According to Estimize, both the Street and the crowd expect to see a year-over-year decline of almost 50 percent in earnings and a marked fall in revenue. The former models EPS of $0.64 on revenue of $121.3 million, while the latter projects EPS of $0.72 on revenue of $127.87 million. The first quarter of 2014 registered earnings of $1.22 per share on revenue of $169.88 million.

The consensus estimates, however, imply some growth from last quarter's EPS of $0.53.

The graph below displays Sturm, Ruger & Company’s history of actual earnings versus estimates. There is no clear trend. However, the last two quarters saw large misses, so expectations for this quarter are somewhat low.

It is also possible to see how the Street and the crowd’s to sentiment has evolved over time.

As evidenced by the chart above, Wall Street analysts pretty much maintained their opinion over the past several months. However, the crowd has become increasingly bearish over the past couple of weeks.

Why A Beat Is Unlikely

A recent Zacks article suggests that Sturm, Ruger & Company is unlikely to beat earnings.
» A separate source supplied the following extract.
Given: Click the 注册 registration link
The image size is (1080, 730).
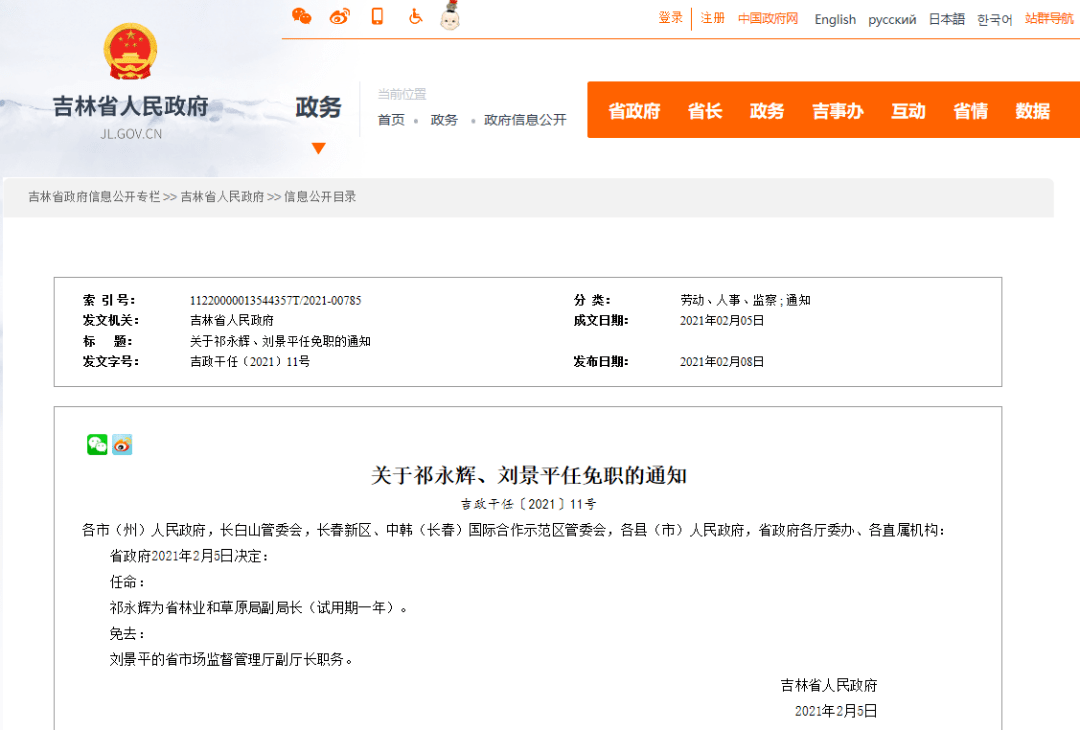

The note points out some factors at play:

“Firearm companies like Sturm, Ruger & Company and Smith & Wesson Holding Corporation (SWHC) have been hit by low demand for weapons, as the earlier rush to possess firearms triggered by the fear of tighter regulations has ebbed to a large extent. Sturm, Ruger experienced persistently weak demand for its products, as was evident from the 20.9% year-over-year decline in sales in 2014.

"It is worth mentioning that the FBI's National Instant Criminal Background Check System (“NICS”) showed a 9.1% decline in permit applications in calendar Q1 compared with the year-ago quarter. Though one cannot draw a one-to-one co-relation between the NICS report and the number of firearms sold, any upward or downward movement of firearm background checks is likely to have a similar impact on firearm sales.”